L’ACCROCHE-CHOEUR

Un numéro de funambule

Une remarquable leçon d’art choral : L’Accroche-Choeur présentait samedi à Fribourg devant un public fourni le résultat d’une année de travail. Son entrée en matière s’est faite toute d’intériorité et de recueillement avec le magnifique Alleluia de Randall Thompson, livré dans la pénombre. Il s’en dégage des progressions fort bien conduites par Jean-Claude Fasel et des sonorités quasi orchestrales rappelant parfois un Samuel Barber. Magique. L’Hymn to St. Cecilia de Benjamin Britten relève, lui, d’un tout autre calibre. Malgré un diapason parfois en souffrance et quelques imprécisions, L’Accroche-Choeur livre une interprétation tout à fait convaincante de cette oeuvre extrêmement difficile, aux longs passages contrapuntiques. René Oberson signe ave Amour un ouvrage de bonne facture, basé sur un texte hélas un peu faible. Cette oeuvre présentait de nombreux intérêts, notamment sur le plan des sonorités obtenues par superpositions de demi-tons ou de quartes. L’utilisation de thèmes tels que Il est né le divin enfant ou l’introït de Noël Puer natus est nobis, superposés à de longues tenues ou à des clusters s’est révélée d’une grande originalité. Le magnifique Song for Athene, que John Tavener écrivit en mémoire d’une de ses amies décédée tragiquement, alterne les modes mineur et majeur, la tristesse et l’espoir. On croit entendre le choeur des anges. Sans conteste, l’oeuvre la plus émouvante du concert, servie par les chanteurs avec une très grande maîtrise. Après le très beau Psalm 67 de Charles Ives, exploitant simultanément plusieurs tonalité dans des teintes douces, A Hymn to the Virgin montra de très belles voix solistes, dans un oeuvre naïve composée à l’âge de 17 ans par Benjamin Britten.

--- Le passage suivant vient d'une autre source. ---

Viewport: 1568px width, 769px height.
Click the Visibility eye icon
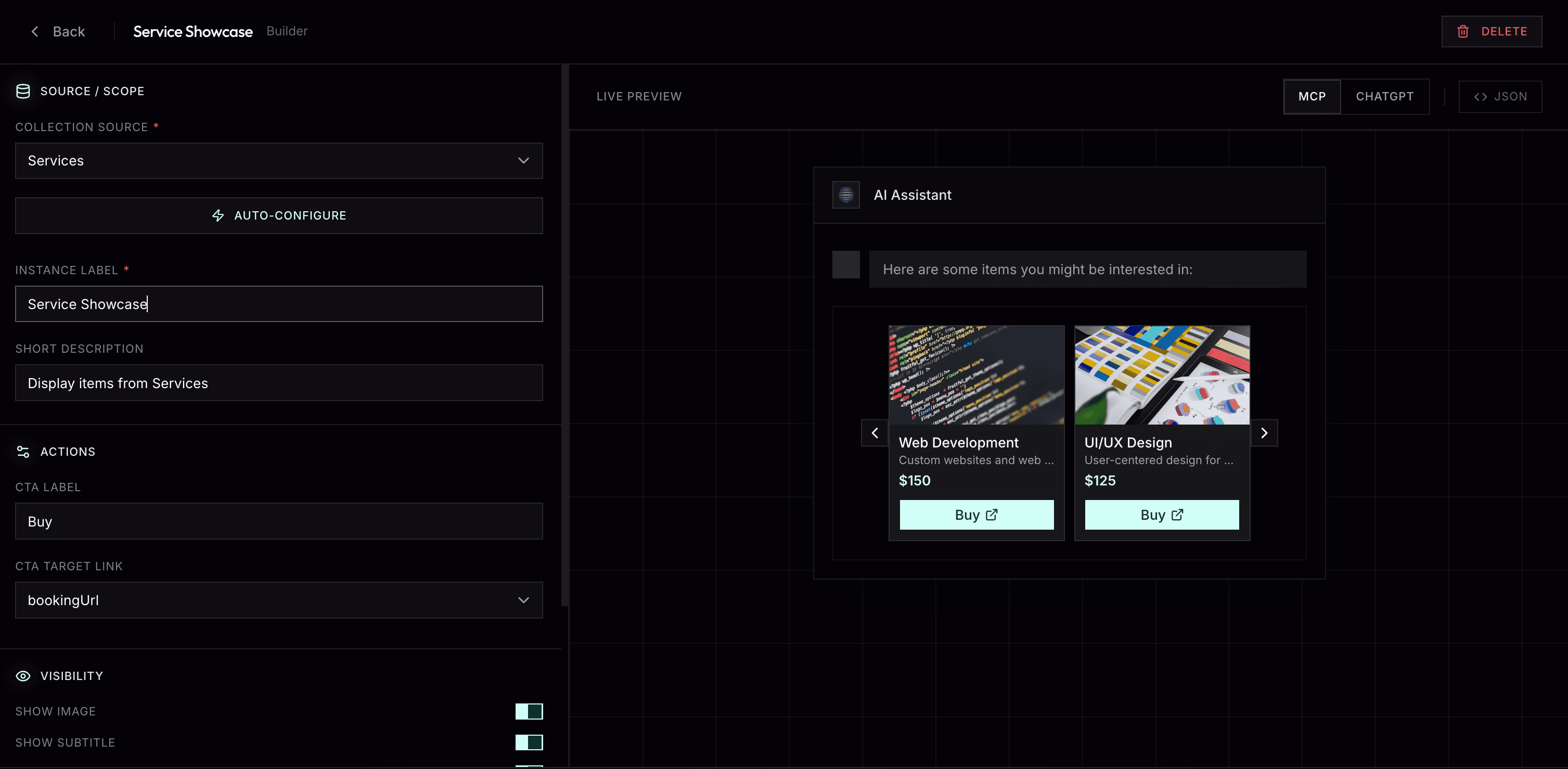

C’est un Dominique Gesseney-Rappo très inspiré que l’on découvre dans Ecce tu pulchra es. Un langage très touffu et riche qui ne fait aucune concession entre le plain-chant et l’expression contemporaine. On peut hélas regretter que des textes aussi beaux que le Cantique des Cantiques ou le Paradis Perdu de Milton n’aient pas été mieux mis en valeur dans cette interprétation. On se consolera tout de même en savourant la beauté intrinsèque de ses harmonies mouvantes. En présence de L’Accroche-Choeur, emmené de main de maître par un Jean-Claude Fasel très inspiré, on a peine à croire qu’un choeur amateur puisse atteindre un tel niveau de musicalité, de pureté harmonique et d’homogénéité. Se lancer sans filet dans un répertoire aussi exigeant relevait de la bravade autant que du numéro de funambule. Assumer jusqu’au bout des choix artistiques aussi pointus mérite tous les éloges.